*Request*.
Copy out the forum thread below about a cold, wet bike ride to Brighton, word for word with nothing changed.

*Extract to read*.
Left at 05:30 got to Wellington Arch at 06:30 realised I was at Marble Arch so cycled to the right place.
Couldn't see any one there :-(
Cycled to Brighton on my todd rained the whole way.
I have never been so cold since I was in the army.
My hands and feet were unbelievable cold, my little fingers and the one next to them are sort of pins and needley still when you touch them!
Saw loads of people on their roadies blasting past me might have been a few CCers?
I was not ready for this ride kit and fitness wise!
What do you lot use to keep you pinkies and tootsies warm in the wet?


----------



## defy-one (4 Nov 2012)

RiflemanSmith said:


> That was not fun!
> Left at 05:30 got to Wellington Arch at 06:30 realised I was at Marble Arch so cycled to the right place.
> Couldn't see any one there :-(
> Cycled to Brighton on my todd rained the whole way.
> ...



Dude! Did you eventually go to Wellington Arch? Mark,Paul and i were there for half an hour taking pics and generally hanging around as the cars crossed the main road in packs of 8
You must be made of the right stuff as we bailed at that point. Very well done and look forward to hooking up with the next time we get into London


----------



## User10571 (4 Nov 2012)

RiflemanSmith said:


> That was not fun!
> Left at 05:30 got to Wellington Arch at 06:30 realised I was at Marble Arch so cycled to the right place.

*Data rows*.
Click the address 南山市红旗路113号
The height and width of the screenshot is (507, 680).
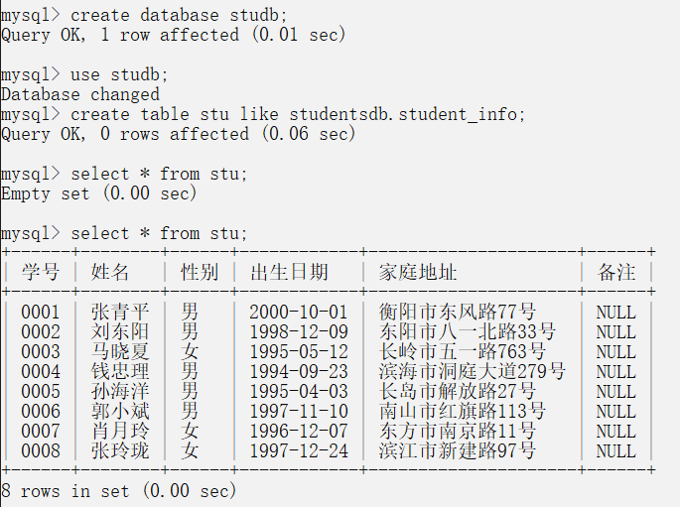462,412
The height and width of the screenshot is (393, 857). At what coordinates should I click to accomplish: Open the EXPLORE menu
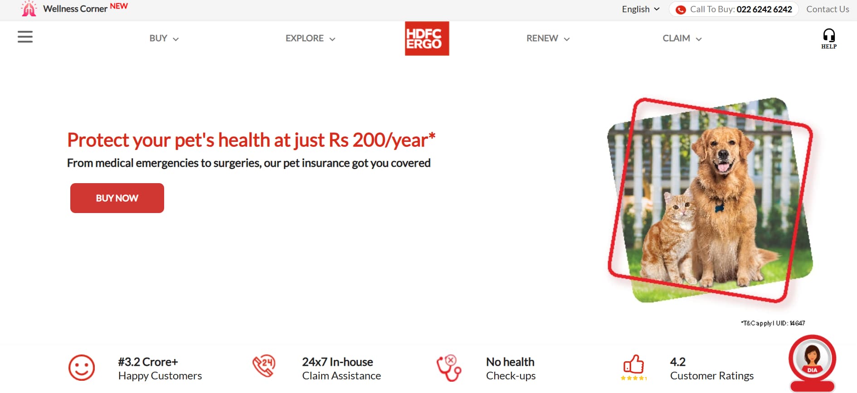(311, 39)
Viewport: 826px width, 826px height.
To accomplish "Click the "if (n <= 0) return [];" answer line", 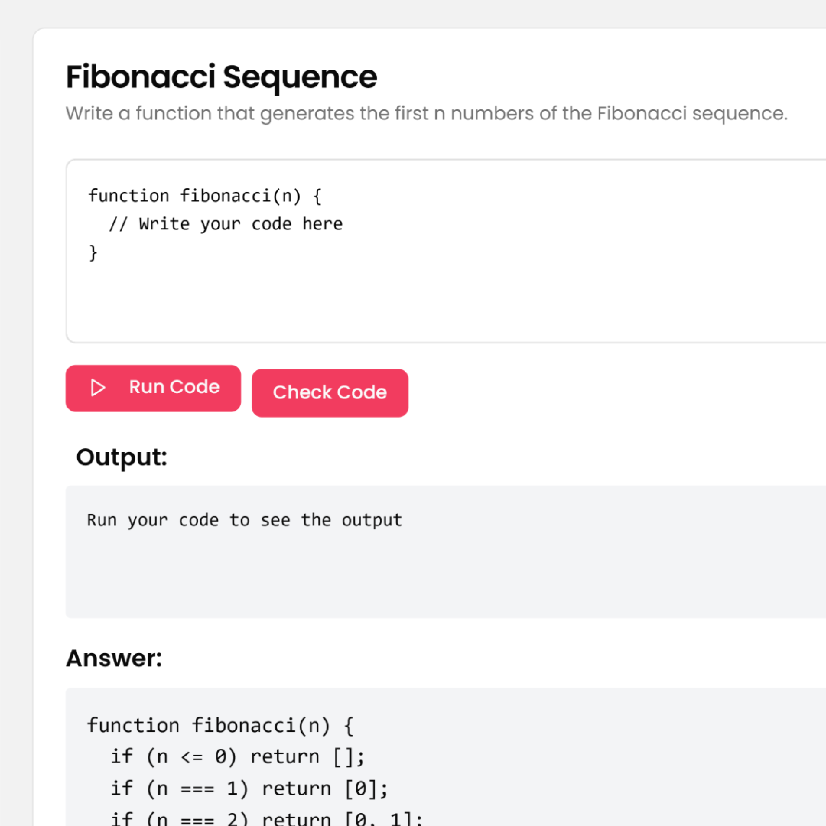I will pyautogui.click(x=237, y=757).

* * *

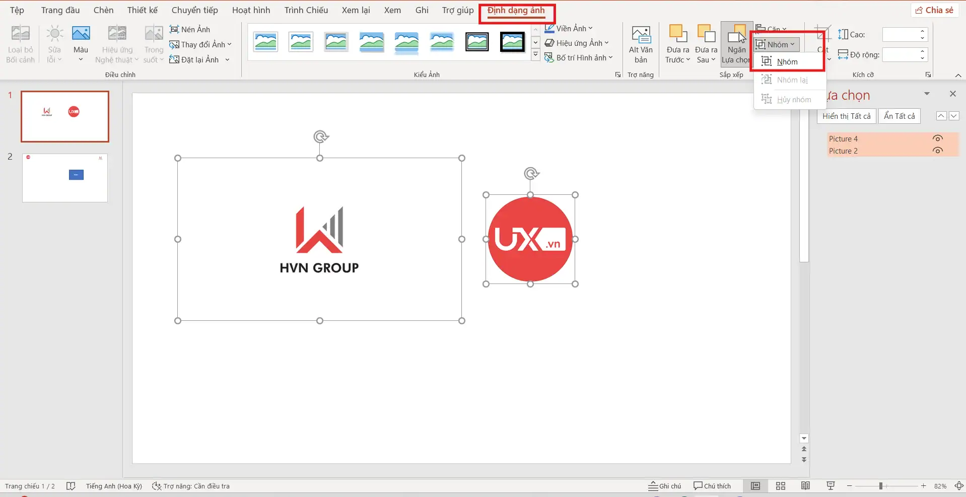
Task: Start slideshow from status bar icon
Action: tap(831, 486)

--

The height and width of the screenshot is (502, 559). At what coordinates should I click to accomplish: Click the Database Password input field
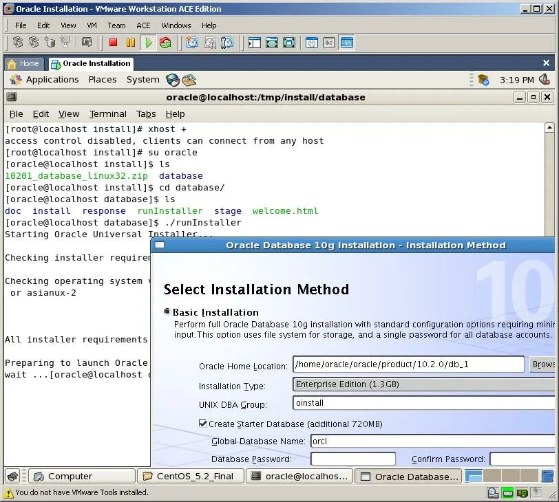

*Correct output*.
Left at 05:30 got to Wellington Arch at 06:30 realised I was at Marble Arch so cycled to the right place.
Couldn't see any one there :-(
Cycled to Brighton on my todd rained the whole way.
I have never been so cold since I was in the army.
My hands and feet were unbelievable cold, my little fingers and the one next to them are sort of pins and needley still when you touch them!
Saw loads of people on their roadies blasting past me might have been a few CCers?
I was not ready for this ride kit and fitness wise!
What do you lot use to keep you pinkies and tootsies warm in the wet?


----------



## defy-one (4 Nov 2012)

RiflemanSmith said:


> That was not fun!
> Left at 05:30 got to Wellington Arch at 06:30 realised I was at Marble Arch so cycled to the right place.
> Couldn't see any one there :-(
> Cycled to Brighton on my todd rained the whole way.
> ...



Dude! Did you eventually go to Wellington Arch? Mark,Paul and i were there for half an hour taking pics and generally hanging around as the cars crossed the main road in packs of 8
You must be made of the right stuff as we bailed at that point. Very well done and look forward to hooking up with the next time we get into London


----------



## User10571 (4 Nov 2012)

RiflemanSmith said:


> That was not fun!
> Left at 05:30 got to Wellington Arch at 06:30 realised I was at Marble Arch so cycled to the right place.